● **WORK INSTRUCTIONS**:
Can you rework the listing below into a numbered list, one item per line, with the blank lines dropped?
◆ ◆ ◆ ◆
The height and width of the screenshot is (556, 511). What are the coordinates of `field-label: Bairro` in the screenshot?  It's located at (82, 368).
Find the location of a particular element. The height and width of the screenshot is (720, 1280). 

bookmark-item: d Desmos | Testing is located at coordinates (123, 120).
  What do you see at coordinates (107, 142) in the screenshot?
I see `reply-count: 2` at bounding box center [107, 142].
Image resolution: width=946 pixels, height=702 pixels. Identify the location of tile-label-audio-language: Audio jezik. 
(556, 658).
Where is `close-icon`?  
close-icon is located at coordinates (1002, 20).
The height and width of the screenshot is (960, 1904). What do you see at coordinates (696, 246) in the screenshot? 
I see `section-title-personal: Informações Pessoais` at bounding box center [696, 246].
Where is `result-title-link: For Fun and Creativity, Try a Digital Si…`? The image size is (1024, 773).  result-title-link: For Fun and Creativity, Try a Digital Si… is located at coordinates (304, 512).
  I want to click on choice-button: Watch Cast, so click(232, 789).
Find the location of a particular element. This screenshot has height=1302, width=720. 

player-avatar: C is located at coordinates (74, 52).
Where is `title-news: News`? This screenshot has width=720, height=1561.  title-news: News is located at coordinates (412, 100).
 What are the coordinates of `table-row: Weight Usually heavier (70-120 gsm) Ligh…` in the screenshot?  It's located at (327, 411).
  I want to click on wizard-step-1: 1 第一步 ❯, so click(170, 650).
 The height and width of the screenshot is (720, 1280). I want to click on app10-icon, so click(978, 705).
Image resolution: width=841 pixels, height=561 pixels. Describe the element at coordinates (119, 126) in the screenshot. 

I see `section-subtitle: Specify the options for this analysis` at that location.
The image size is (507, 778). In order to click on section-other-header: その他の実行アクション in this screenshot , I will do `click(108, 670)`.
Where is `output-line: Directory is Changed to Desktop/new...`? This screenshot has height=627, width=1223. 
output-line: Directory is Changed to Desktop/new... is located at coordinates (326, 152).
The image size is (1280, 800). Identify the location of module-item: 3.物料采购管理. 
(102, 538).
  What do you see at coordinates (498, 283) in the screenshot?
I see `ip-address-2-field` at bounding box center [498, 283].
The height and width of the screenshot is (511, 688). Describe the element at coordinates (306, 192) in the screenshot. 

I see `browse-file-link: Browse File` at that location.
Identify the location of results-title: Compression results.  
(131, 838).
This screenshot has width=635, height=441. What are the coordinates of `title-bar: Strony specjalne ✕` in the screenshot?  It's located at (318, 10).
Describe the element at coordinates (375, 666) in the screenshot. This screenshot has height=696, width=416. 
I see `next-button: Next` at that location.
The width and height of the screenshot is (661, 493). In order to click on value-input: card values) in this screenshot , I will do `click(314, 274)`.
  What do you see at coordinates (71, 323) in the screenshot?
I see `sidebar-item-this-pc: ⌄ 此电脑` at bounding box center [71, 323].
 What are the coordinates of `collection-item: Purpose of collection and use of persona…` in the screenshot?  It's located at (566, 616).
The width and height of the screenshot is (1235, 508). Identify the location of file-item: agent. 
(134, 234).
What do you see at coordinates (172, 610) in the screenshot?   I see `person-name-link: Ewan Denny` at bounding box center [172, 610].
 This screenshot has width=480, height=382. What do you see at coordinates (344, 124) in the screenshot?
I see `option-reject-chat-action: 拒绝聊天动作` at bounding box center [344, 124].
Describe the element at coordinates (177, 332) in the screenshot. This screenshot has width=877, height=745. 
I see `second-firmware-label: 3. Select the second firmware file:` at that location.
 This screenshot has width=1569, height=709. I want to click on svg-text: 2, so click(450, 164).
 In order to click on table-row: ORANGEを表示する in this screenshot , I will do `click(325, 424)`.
◆ ◆ ◆ ◆
● **RESPONSE TO THE TASK**:
1. The height and width of the screenshot is (556, 511). What are the coordinates of `field-label: Bairro` in the screenshot?  It's located at (82, 368).
2. Find the location of a particular element. The height and width of the screenshot is (720, 1280). 
3. bookmark-item: d Desmos | Testing is located at coordinates (123, 120).
4.   What do you see at coordinates (107, 142) in the screenshot?
5. I see `reply-count: 2` at bounding box center [107, 142].
6. Image resolution: width=946 pixels, height=702 pixels. Identify the location of tile-label-audio-language: Audio jezik. 
7. (556, 658).
8. Where is `close-icon`?  
9. close-icon is located at coordinates (1002, 20).
10. The height and width of the screenshot is (960, 1904). What do you see at coordinates (696, 246) in the screenshot? 
11. I see `section-title-personal: Informações Pessoais` at bounding box center [696, 246].
12. Where is `result-title-link: For Fun and Creativity, Try a Digital Si…`? The image size is (1024, 773).  result-title-link: For Fun and Creativity, Try a Digital Si… is located at coordinates (304, 512).
13.   I want to click on choice-button: Watch Cast, so click(232, 789).
14. Find the location of a particular element. This screenshot has height=1302, width=720. 
15. player-avatar: C is located at coordinates (74, 52).
16. Where is `title-news: News`? This screenshot has width=720, height=1561.  title-news: News is located at coordinates (412, 100).
17.  What are the coordinates of `table-row: Weight Usually heavier (70-120 gsm) Ligh…` in the screenshot?  It's located at (327, 411).
18.   I want to click on wizard-step-1: 1 第一步 ❯, so click(170, 650).
19.  The height and width of the screenshot is (720, 1280). I want to click on app10-icon, so click(978, 705).
20. Image resolution: width=841 pixels, height=561 pixels. Describe the element at coordinates (119, 126) in the screenshot. 
21. I see `section-subtitle: Specify the options for this analysis` at that location.
22. The image size is (507, 778). In order to click on section-other-header: その他の実行アクション in this screenshot , I will do `click(108, 670)`.
23. Where is `output-line: Directory is Changed to Desktop/new...`? This screenshot has height=627, width=1223. 
24. output-line: Directory is Changed to Desktop/new... is located at coordinates (326, 152).
25. The image size is (1280, 800). Identify the location of module-item: 3.物料采购管理. 
26. (102, 538).
27.   What do you see at coordinates (498, 283) in the screenshot?
28. I see `ip-address-2-field` at bounding box center [498, 283].
29. The height and width of the screenshot is (511, 688). Describe the element at coordinates (306, 192) in the screenshot. 
30. I see `browse-file-link: Browse File` at that location.
31. Identify the location of results-title: Compression results.  
32. (131, 838).
33. This screenshot has width=635, height=441. What are the coordinates of `title-bar: Strony specjalne ✕` in the screenshot?  It's located at (318, 10).
34. Describe the element at coordinates (375, 666) in the screenshot. This screenshot has height=696, width=416. 
35. I see `next-button: Next` at that location.
36. The width and height of the screenshot is (661, 493). In order to click on value-input: card values) in this screenshot , I will do `click(314, 274)`.
37.   What do you see at coordinates (71, 323) in the screenshot?
38. I see `sidebar-item-this-pc: ⌄ 此电脑` at bounding box center [71, 323].
39.  What are the coordinates of `collection-item: Purpose of collection and use of persona…` in the screenshot?  It's located at (566, 616).
40. The width and height of the screenshot is (1235, 508). Identify the location of file-item: agent. 
41. (134, 234).
42. What do you see at coordinates (172, 610) in the screenshot?   I see `person-name-link: Ewan Denny` at bounding box center [172, 610].
43.  This screenshot has width=480, height=382. What do you see at coordinates (344, 124) in the screenshot?
44. I see `option-reject-chat-action: 拒绝聊天动作` at bounding box center [344, 124].
45. Describe the element at coordinates (177, 332) in the screenshot. This screenshot has width=877, height=745. 
46. I see `second-firmware-label: 3. Select the second firmware file:` at that location.
47.  This screenshot has width=1569, height=709. I want to click on svg-text: 2, so click(450, 164).
48.  In order to click on table-row: ORANGEを表示する in this screenshot , I will do `click(325, 424)`.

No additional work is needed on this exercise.